Required action: From the entries that follow, reproduce exactly and only the lines from the line with "Peter Reimann (95, 78)" to the line with "Pharmacology (220, 557)", endpoints included.

::: Working data

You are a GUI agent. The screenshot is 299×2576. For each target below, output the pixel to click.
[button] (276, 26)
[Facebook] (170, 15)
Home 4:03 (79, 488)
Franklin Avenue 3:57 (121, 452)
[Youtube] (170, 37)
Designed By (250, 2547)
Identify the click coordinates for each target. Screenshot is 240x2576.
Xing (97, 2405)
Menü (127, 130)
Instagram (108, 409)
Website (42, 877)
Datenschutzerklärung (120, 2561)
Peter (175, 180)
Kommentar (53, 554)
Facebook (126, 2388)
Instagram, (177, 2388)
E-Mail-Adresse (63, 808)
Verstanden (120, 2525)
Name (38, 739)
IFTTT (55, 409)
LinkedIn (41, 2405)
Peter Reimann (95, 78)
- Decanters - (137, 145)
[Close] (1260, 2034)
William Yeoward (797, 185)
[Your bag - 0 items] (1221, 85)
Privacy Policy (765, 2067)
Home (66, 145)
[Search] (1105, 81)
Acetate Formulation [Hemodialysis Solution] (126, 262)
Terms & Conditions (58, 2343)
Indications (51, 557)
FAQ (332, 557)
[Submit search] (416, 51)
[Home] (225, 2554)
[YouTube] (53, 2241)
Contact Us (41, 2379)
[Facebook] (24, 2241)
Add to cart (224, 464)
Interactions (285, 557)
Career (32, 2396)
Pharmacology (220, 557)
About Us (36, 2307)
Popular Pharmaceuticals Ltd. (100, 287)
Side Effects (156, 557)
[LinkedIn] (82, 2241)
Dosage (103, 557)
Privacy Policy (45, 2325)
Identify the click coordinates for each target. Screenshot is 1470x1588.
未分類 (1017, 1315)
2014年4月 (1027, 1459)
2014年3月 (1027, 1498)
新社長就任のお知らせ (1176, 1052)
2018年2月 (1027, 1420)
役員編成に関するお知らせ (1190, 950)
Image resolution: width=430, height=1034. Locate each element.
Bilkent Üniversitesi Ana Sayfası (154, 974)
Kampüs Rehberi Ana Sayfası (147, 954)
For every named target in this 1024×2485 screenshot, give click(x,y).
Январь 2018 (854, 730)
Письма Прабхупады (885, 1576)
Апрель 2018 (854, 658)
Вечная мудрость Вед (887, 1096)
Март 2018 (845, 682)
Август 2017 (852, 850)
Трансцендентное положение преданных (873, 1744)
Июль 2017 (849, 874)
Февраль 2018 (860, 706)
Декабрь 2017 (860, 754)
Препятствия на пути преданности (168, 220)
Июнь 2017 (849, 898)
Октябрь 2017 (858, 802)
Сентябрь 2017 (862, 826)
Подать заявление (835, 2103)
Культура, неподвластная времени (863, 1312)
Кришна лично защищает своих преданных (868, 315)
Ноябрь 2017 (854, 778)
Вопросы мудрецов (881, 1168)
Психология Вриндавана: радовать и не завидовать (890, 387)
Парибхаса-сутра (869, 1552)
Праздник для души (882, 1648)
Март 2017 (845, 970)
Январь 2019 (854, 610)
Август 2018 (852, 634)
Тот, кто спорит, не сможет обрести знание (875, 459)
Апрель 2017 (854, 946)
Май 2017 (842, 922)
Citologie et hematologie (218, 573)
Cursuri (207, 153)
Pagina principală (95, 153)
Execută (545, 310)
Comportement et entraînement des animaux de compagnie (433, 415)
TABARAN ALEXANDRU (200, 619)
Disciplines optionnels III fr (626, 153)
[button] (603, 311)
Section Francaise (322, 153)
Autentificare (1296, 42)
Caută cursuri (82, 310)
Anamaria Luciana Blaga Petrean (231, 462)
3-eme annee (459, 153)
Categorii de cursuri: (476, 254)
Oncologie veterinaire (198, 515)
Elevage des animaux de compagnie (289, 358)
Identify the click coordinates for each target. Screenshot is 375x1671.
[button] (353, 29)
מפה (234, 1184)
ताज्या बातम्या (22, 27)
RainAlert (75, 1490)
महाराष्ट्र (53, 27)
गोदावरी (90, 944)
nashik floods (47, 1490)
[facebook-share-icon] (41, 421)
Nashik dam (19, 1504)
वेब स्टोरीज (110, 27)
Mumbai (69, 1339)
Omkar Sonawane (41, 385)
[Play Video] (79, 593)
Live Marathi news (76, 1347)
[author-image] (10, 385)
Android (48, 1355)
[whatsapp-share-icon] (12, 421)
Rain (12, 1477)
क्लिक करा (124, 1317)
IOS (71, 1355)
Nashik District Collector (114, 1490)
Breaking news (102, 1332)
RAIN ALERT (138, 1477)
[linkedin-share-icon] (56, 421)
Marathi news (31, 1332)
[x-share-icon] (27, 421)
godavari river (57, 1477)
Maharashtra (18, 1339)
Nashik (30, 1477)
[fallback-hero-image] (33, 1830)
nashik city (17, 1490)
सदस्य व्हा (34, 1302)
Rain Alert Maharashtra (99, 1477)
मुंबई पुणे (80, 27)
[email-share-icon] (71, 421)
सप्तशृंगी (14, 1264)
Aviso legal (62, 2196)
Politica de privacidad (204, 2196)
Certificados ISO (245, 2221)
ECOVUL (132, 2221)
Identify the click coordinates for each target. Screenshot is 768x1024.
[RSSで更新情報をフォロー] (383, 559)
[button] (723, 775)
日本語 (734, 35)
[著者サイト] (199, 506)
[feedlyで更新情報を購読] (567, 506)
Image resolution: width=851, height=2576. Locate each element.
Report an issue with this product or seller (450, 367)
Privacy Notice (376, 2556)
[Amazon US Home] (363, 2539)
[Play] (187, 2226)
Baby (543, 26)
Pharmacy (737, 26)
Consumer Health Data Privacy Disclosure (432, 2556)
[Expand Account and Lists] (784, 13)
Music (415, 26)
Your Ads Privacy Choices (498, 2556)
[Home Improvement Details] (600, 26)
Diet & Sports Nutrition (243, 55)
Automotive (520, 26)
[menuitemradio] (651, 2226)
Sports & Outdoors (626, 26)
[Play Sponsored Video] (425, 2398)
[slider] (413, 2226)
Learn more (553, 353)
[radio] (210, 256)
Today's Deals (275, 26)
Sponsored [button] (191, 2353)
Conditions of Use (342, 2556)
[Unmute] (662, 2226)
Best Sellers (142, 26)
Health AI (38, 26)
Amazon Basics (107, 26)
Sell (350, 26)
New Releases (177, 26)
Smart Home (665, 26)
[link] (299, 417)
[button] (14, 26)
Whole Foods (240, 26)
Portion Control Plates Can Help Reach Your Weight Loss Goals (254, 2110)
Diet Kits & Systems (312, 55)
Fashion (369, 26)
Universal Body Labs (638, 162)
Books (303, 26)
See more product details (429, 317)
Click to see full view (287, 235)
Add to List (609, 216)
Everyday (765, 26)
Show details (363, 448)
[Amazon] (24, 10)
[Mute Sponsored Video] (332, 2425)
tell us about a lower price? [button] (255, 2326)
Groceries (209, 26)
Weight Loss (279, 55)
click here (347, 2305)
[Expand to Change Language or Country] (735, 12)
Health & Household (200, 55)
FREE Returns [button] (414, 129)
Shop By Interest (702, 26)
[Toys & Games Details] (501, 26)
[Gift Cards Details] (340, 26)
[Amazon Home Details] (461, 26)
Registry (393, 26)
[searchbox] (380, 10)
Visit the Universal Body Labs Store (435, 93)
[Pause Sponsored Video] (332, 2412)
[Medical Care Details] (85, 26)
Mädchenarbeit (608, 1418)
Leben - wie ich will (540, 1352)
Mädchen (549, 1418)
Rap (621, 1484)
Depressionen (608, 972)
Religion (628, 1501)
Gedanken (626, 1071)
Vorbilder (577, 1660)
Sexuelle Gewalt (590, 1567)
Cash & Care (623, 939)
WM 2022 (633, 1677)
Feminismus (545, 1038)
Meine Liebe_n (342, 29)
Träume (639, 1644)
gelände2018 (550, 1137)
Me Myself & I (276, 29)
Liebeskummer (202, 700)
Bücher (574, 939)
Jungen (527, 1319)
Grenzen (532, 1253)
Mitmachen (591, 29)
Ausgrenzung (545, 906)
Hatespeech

::::::

Response to this task:
Peter Reimann (95, 78)
- Decanters - (137, 145)
[Close] (1260, 2034)
William Yeoward (797, 185)
[Your bag - 0 items] (1221, 85)
Privacy Policy (765, 2067)
Home (66, 145)
[Search] (1105, 81)
Acetate Formulation [Hemodialysis Solution] (126, 262)
Terms & Conditions (58, 2343)
Indications (51, 557)
FAQ (332, 557)
[Submit search] (416, 51)
[Home] (225, 2554)
[YouTube] (53, 2241)
Contact Us (41, 2379)
[Facebook] (24, 2241)
Add to cart (224, 464)
Interactions (285, 557)
Career (32, 2396)
Pharmacology (220, 557)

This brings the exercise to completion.